▶ Kaynak metin:
◇ ◇ ◇

Pınar GÜLTEKİN isimli 27 yaşındaki genç kadının erkek arkadaşı tarafından öldürülmesi, yine yüreğimizi dağladı.
Bu kaçıncı kadın cinayeti ülkemizde?
İnanın, ben gazete okuyan ve medyayı takip eden aydın bir kişi olarak, bu kadın cinayetlerinin sayısını tam olarak bilemiyorum, sadece ülkemizin medeni bir toplum olmadığını, toplumumuzda kadına değer verilmediğini, kadının yaşam hakkının korunamadığını tartışmasız ortaya koyan yoğunlukta olduğunu söyleyebiliyoruz.
Kadının değersiz olduğu, eşleri ya da sevgilileri tarafından hiç yerine öldürülen kadınların, bu öldürülme eylemlerinin baş sorumlusu ilan edildiği, her kadın cinayetinin kusur ve sebeplerinin kadına yüklendiği, her öldürülen kadını suçlu ilan eden soysuzların kol gezdiği ülkemizdeki 18 yıllık AKP iktidarının bu ülkenin başında kaldığı sürece, AKP zihniyetinin kadına yönelik cinayetleri önleyemeyeceği gibi, bu cinayetleri giderek artıracağından emin olabilirsiniz.
Baksanıza, kadına yönelik aile içi ve dışı şiddeti önleme, kadını şiddetten koruma amaçlı İstanbul Sözleşmesine imza koyan iş başındaki AKP iktidarı, kendi imzasını inkar ederek bu sözleşmenin altındaki imzasını geri çekmeyi planlıyor.
İstanbul Sözleşmesi sizin nerenize batıyor efendiler?
Söyleyiniz lütfen.
Bu ülkede kadın bakanlığının ismi aile bakanlığı olarak değiştirildi, AKP iktidarı kadını değil aileyi korumaya kararlı. Aslında aileden amaç, ailenin diğer tarafı erkeği korumak, kadına şiddet uygulayan erkeğin huzurunu bozmamak, onu kadınsız bırakmamak. Kadını, kendisine kötü davranan, değer vermeyen, şiddet uygulayan kocasına ram etmek.
Bir kadın öldürülüyor ve hemen arkasından, aile bakanı bu cinayetin takipçisi olacağız, failin en ağır cezayı almasını sağlayacağız diye demeçler vermekle yetiniyor.
Biz artık kadınlara yönelik cinayetlerin önlenmesini, bunun için alınması gereken cinayetleri önleyici tedbirlerin alınmasını istiyoruz. Cinayet işlendikten sonra, failin alacağı ceza bizi ilgilendirmiyor, biz failin alacağı ceza ile ilgilenmiyoruz, bizim için önemli olan cinayetlerin işlenmemesi ve genci yaşlısı kadınlarımızın yaşatılmaları, cinayete kurban gitmemeleridir.

◇ ◇ ◇

▶ Kayıtlı veriler:
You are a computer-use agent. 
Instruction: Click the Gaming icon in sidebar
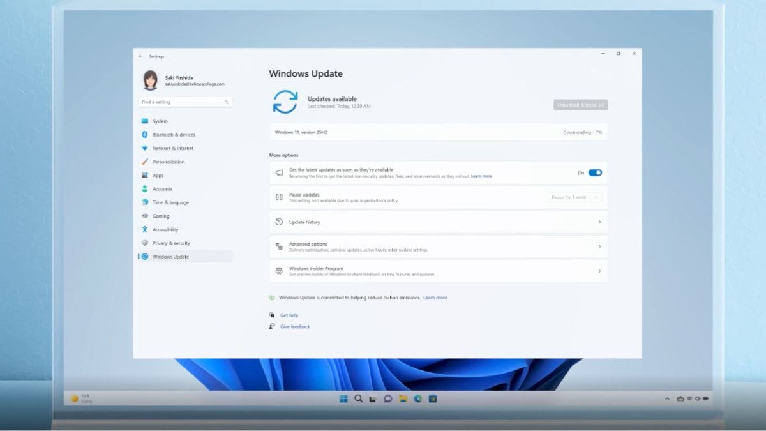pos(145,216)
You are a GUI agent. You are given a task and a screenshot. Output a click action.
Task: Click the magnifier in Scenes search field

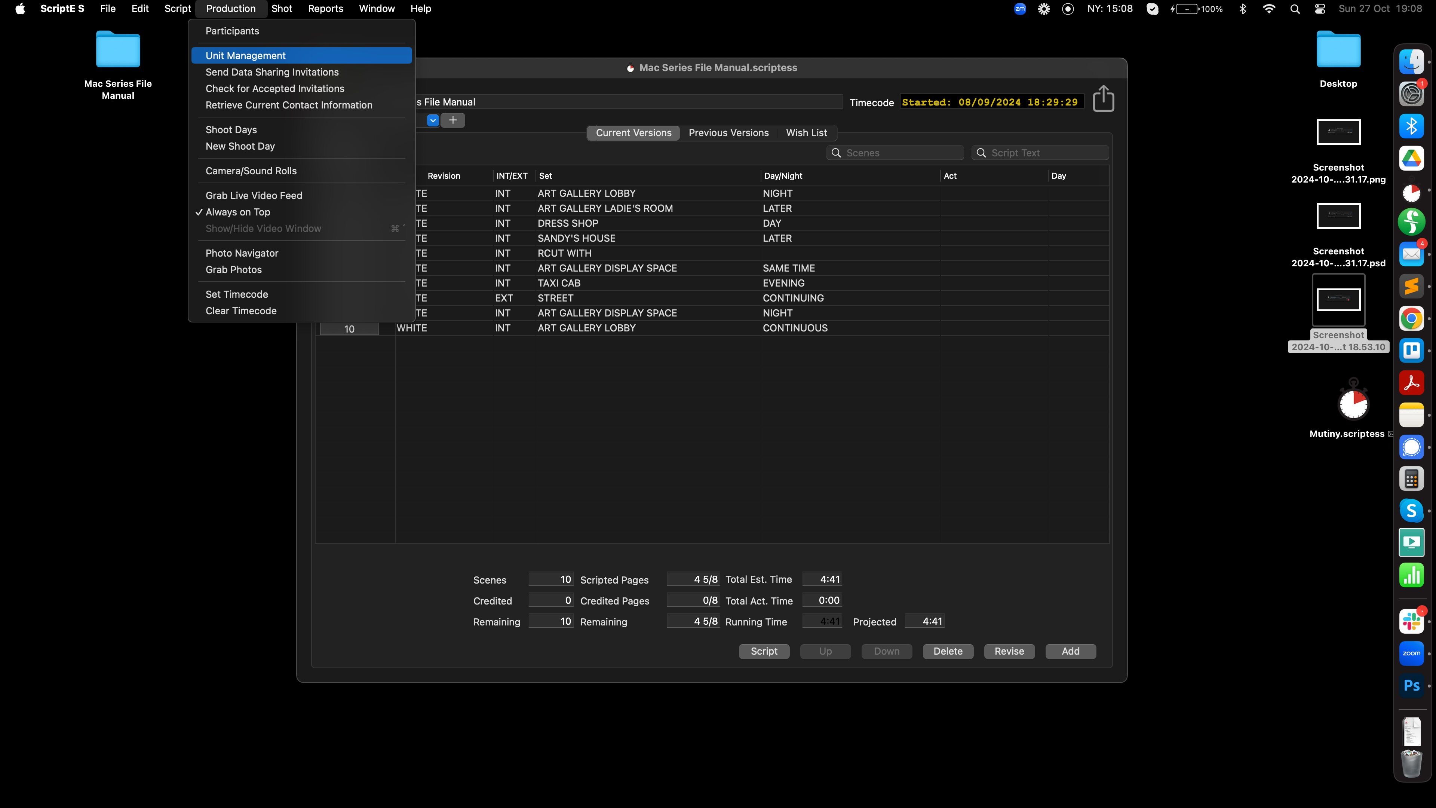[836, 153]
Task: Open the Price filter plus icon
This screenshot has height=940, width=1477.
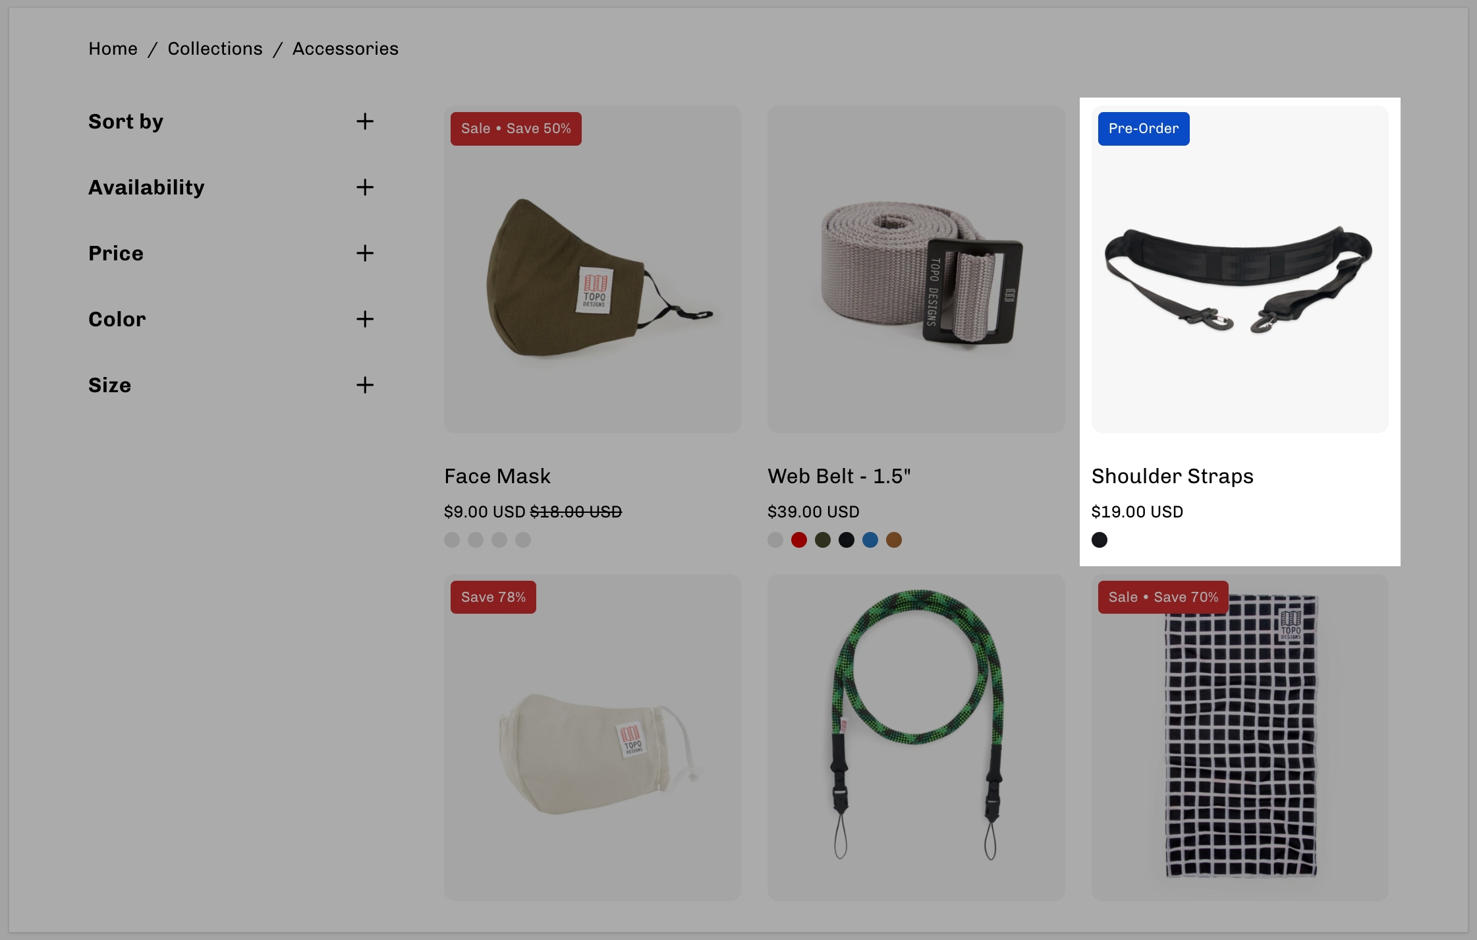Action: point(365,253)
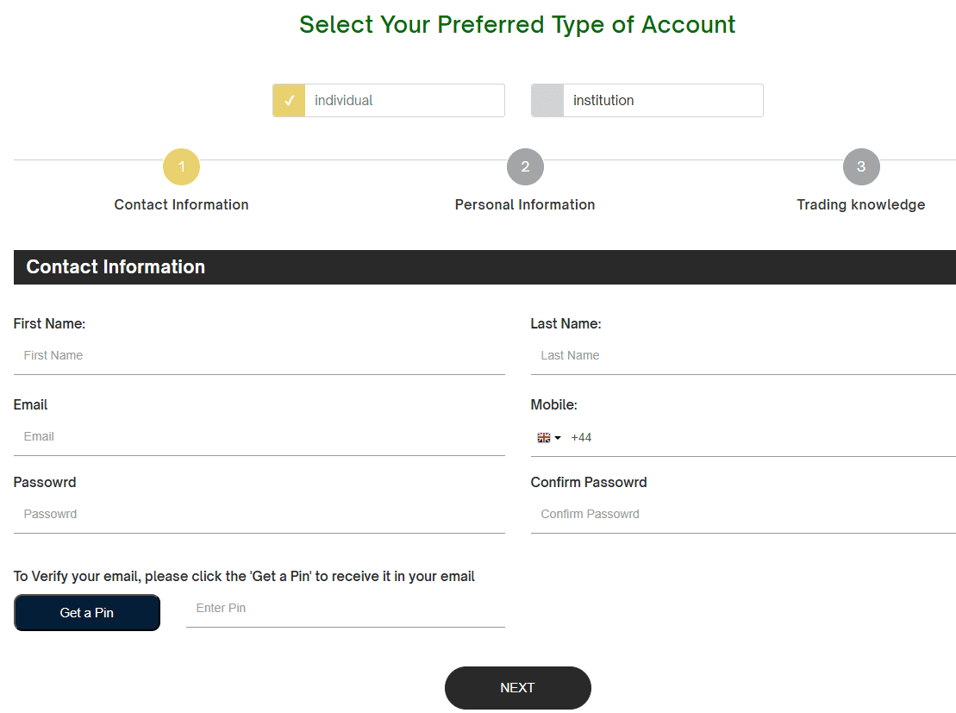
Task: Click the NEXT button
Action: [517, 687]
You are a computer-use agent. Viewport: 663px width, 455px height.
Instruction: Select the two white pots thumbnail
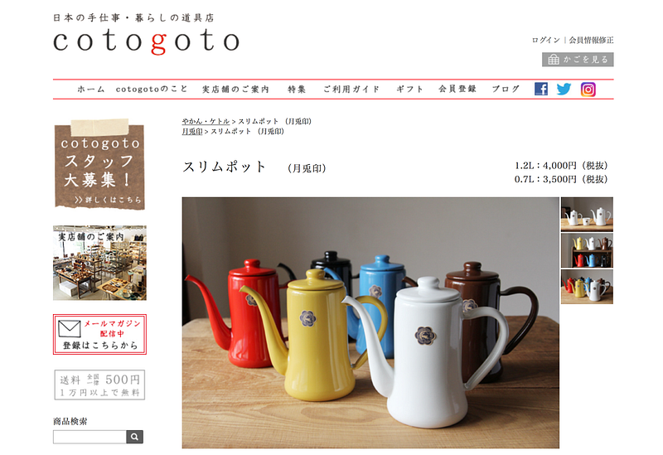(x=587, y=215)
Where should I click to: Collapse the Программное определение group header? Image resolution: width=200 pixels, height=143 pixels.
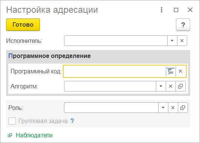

◇ ◇ ◇

▶ Görev: Kadın cinayetleri ve İstanbul Sözleşmesi üzerine yazının son cümlesinden sonra gelecek bölümü yazın.

▶ Görev yanıtı:
AKP iktidarı; kadını değil aileyi korumak istemekle, aslında, bu cinayetlere kurban giden kadınlarımızı suçlamakta, dolaylı olarak.
AKP iktidarı; kadınların, koşulsuz kocalarına itaat etmelerini, tüm geçimsizliklere ve kendilerine yönelik uygulanan şiddete rağmen, erkeğin eziyetlerine ve şiddetlerine karşı çıkmamalarını, kocalarını terk ederek baba evine sığınmamalarını ve boşanma davaları açmamalarını, kadınlık ve insanlık onurlarını ayaklar altına alarak, kendilerine şiddet uygulayan kocalarına biat etmeye devam etmelerini istiyor.
Buna uymayarak evlerini ve kocalarını terk edip baba evine sığınan ve eşleri aleyhine boşanma davaları açan kadınların, öldürülmeyi hak ettiklerini düşünen ve İstanbul Sözleşmesinden caymanın planlarını yapan AKP iktidarının, kadın cinayetlerindeki başarısını ayakta alkışlıyoruz!
Bu yazıyı yazarken izlediğimiz habere göre, Pınar GÜLTEKİN'in öldürülmesini barışçıl olarak protesto eden kadınların, İzmir de polis tarafından gözaltına alındıklarını öğrenince, yazdıklarımızda ne kadar haklı olduğumuzu bir kez daha anlamış olduk.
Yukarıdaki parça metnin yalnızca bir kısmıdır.